Lawyers from Liberty Institute fired a stern letter on Apr. 1 to administrators at Carillon Elementary School in Oviedo, Florida, after a school employee told a five-year-old girl that she was not allowed to quietly give a prayer of thanks before eating lunch.
Jeremy Dys, the attorney representing the young girl, released a public statement Tuesday, then exclusively discussed this situation with Breitbart News. The press release noted, “As the Supreme Court held over a half a century ago, students do not ‘shed their constitutional rights to freedom of speech or expression at the schoolhouse gate.'”
The girl’s father has also spoken out and removed his daughter from the school. “Mainly because of this incident, we have exercised our option as parents to teach our daughter at home,” said Marco Perez. “We live in a very good school district, but we cannot, in good conscience, send our daughter to a school where her religious liberty has been compromised.”
In 2013, Liberty Institute represented Erin Shead, a ten-year-old Tennessee student whose class assignment was to write an essay about her personal hero. When Shead wrote about God, her teacher told her she would have to redo the assignment because Shead was not allowed to say God was her hero. She was allowed to write about Michael Jackson instead.

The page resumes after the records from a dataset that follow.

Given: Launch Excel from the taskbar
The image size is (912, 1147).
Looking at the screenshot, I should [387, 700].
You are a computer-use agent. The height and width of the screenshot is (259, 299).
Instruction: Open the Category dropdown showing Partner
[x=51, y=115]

That incident became such a controversy in the Volunteer State that a strong bipartisan majority of the Tennessee legislature passed a new law securing broad religious liberty protections for students. Shead’s mother responded, “We understand that they’ve taken prayer out of schools, but they cannot take God out of our children.”

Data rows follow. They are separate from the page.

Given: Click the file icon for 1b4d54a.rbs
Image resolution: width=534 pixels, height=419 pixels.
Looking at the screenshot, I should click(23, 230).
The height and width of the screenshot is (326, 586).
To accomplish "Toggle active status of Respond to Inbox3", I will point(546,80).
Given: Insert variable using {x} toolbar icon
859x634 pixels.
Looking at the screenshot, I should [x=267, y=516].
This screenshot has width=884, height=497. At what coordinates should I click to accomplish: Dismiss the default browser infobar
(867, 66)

Concerning the Perez situation, Breitbart News asked Dys if this is a national trend. “This is what happens when we have decades of misinformation about the so-called ‘separation of church and state,'” he replied. “Do we really believe Thomas Jefferson and the Founding Fathers thought a five-year-old girl’s silent prayer for her food would violate the Constitution? Of course not. Students have every right to pray at school.”
Asked to elaborate on why he thinks these incidents are occurring, Dys answered, “Because secularist activists have for so long intimidated good people into believing that five-year-old girls can’t pray for their school lunch.” He added for emphasis, “Think about this: because of these activists, we are at a point where the lunch lady was worried she will be sued unless she stops a kindergartner from praying for her lunch.” Dys insisted, “That’s not religious liberty.”
Asked what could be done for other students across America dealing with similar situations, he offered, “Hopefully, those students will call Liberty Institute for help.”